Nutrients Your Child Needs for Brain Development
by Martin Prosser | January 22, 2024 | 5 min read
Proper nutrition is crucial for your child's brain development and function — and food plays an important role.
The question becomes, what nutrients should children be given for healthy cognitive development? And how can you adjust their diet to meet their nutritional needs?
The answer is incorporating delicious fruits, whole grains, and veggies that your children love into their daily diet. This may take some time, and some testing, but the amazing acceleration of their development makes it all worth it.
Fruits
Fruits such as apples, plums, and white grapes contain quercetin, an antioxidant that fights against the decline of cognitive skills (memory). Berries contain anthocyanins and other flavonoids with anti-inflammatory and antioxidant properties. Eating a diet rich in antioxidant foods can improve mental function, prevent damage caused by free radicals and keep the brain cells strong.
Grains
Whole oats and grains are essential suppliers of fiber and carbohydrates. They help improve your child’s concentration by giving the brain a constant energy supply for strong focus and attention. They are also a great source of nutrients such as iron, folate, zinc, protein, potassium, and vitamins important to aid a child's brain working at full capacity. The blend of nutrients in whole-grain foods have also been shown in clinical studies to perk up auditory attention and memory cognition in children (5-13).
Vegetables
Brightly colored vegetables , such as carrots, sweet potatoes, tomatoes, pumpkins, dark leafy greens, cabbage, and broccoli are rich in antioxidants. They keep brain cells strong and fight free drastic damage. Green leafy vegetables such as spinach, chard, kale, and collard greens are important sources of folate and iron, among other nutrients. Folates are essential natural tonics for your child's brain. Avocado supplies unsaturated fats that support blood flow to the brain.

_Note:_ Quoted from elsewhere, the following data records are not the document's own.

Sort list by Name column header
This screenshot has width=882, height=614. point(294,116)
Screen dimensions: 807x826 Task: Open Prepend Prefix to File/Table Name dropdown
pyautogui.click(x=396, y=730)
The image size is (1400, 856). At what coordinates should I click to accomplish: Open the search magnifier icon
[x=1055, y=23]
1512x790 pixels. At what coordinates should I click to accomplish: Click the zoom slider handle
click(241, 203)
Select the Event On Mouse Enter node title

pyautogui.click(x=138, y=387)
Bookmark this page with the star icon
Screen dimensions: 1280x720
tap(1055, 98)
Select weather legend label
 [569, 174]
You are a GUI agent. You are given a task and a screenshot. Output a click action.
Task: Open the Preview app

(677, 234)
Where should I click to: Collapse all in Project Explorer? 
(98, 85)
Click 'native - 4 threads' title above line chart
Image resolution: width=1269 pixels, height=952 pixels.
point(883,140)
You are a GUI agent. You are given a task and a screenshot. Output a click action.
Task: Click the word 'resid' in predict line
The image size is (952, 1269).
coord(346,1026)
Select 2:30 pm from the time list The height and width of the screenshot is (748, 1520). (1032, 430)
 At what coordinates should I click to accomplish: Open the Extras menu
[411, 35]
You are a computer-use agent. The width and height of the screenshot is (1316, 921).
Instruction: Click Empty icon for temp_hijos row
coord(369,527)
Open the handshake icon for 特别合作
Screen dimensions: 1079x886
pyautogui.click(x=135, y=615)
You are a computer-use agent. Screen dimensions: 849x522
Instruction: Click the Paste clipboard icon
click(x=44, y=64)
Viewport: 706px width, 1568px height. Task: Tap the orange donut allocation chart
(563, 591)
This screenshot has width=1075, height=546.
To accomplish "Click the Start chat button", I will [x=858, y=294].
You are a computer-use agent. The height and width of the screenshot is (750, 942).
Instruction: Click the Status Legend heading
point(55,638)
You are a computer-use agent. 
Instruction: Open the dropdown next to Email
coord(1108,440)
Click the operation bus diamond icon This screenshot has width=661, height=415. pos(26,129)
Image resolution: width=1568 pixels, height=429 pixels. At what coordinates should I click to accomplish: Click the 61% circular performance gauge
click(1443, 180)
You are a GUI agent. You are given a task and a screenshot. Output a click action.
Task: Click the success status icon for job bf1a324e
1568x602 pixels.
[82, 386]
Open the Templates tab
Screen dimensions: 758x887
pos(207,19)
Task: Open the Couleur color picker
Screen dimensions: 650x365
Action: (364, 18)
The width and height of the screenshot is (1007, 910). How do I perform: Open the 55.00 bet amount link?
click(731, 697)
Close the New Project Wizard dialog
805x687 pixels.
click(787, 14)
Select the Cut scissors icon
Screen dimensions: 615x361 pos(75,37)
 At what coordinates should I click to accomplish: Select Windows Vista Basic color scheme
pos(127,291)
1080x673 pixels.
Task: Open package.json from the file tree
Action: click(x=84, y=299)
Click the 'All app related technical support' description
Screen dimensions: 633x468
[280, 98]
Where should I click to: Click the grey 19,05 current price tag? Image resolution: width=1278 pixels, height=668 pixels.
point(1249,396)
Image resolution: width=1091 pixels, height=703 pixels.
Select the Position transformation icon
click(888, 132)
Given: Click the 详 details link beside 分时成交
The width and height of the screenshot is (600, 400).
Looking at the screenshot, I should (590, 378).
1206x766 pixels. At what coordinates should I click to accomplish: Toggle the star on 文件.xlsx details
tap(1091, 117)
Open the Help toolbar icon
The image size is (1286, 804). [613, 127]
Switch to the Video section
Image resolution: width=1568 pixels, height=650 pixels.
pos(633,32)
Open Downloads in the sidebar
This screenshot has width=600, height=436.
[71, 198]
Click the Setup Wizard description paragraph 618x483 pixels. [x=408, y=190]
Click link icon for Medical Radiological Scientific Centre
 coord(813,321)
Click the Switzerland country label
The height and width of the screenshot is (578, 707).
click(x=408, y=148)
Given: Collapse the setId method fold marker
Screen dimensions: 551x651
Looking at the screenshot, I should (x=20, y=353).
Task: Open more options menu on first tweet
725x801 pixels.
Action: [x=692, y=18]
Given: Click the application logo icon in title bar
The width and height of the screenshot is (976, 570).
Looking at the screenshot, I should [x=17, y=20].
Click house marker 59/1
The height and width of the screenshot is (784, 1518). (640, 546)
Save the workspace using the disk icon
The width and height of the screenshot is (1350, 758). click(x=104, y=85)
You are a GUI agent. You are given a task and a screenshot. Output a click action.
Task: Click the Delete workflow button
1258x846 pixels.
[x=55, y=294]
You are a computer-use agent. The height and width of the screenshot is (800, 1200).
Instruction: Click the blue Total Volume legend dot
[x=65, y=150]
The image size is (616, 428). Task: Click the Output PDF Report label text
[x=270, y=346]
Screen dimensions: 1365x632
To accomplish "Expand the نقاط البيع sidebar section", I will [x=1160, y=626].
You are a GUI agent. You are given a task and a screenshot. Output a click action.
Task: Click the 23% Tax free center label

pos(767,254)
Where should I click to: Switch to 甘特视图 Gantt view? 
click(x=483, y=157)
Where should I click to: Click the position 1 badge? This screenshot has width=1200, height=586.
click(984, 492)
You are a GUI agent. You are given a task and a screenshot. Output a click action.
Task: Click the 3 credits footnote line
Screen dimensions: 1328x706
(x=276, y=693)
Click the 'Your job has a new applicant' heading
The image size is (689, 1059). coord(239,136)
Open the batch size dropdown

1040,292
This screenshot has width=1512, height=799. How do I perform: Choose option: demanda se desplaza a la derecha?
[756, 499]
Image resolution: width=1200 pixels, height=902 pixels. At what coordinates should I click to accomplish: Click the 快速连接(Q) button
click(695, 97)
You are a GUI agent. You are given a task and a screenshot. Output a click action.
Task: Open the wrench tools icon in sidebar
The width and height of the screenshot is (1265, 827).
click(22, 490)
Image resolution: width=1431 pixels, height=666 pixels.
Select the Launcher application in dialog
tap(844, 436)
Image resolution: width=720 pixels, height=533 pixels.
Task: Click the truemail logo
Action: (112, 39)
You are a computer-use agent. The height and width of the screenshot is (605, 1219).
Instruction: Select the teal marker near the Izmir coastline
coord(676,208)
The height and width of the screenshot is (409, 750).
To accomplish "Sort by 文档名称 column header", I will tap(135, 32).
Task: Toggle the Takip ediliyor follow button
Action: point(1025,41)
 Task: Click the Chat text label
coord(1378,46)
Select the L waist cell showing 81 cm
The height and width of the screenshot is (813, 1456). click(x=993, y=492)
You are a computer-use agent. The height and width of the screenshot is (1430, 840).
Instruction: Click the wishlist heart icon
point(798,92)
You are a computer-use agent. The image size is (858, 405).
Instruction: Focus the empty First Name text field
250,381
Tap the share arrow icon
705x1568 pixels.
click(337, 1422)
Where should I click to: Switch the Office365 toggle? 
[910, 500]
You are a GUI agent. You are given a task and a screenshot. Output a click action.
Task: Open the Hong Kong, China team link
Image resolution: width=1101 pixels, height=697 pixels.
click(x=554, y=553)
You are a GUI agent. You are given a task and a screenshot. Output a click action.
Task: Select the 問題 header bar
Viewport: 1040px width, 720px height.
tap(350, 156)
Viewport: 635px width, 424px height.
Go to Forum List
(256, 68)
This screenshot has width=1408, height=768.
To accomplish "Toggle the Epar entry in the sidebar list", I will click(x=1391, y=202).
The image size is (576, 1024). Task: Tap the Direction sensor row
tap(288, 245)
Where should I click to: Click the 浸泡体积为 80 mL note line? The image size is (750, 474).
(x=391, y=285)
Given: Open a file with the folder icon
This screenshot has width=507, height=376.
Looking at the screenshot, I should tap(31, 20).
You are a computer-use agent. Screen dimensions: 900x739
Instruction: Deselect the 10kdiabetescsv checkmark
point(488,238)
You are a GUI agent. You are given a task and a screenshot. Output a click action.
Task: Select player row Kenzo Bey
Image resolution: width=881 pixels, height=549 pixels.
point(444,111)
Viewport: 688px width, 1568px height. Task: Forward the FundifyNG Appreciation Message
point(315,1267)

They also have oleic acid that protects myelin.
The most import thing is testing foods out, every child is different and can eat a different combination of nutrient rich fruits and veggies.
Vitamin A
Liver, carrots, sweet potato, and spinach are good sources of this vitamin.
Vitamin D
This is the "sunshine vitamin," and the best way to get it is to go outside. The flesh of fatty fishes such as salmon has it, as well as fish liver oil, and products fortified with it, such as fortified milk.
Vitamin B6
The best sources of vitamin B6 are liver and other organ meats, fish, potatoes, other starchy vegetables, and fruit (not citrus).
Remember that dairy or non-dairy milk is not recommended as primary beverages for children under age 1.